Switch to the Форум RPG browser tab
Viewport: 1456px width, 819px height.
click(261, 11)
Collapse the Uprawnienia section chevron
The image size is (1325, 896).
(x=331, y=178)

● ● ● ● ●

TASK
Return the listing above in its exact form.

FINISHED TASK
Switch to the Форум RPG browser tab
Viewport: 1456px width, 819px height.
click(261, 11)
Collapse the Uprawnienia section chevron
The image size is (1325, 896).
(x=331, y=178)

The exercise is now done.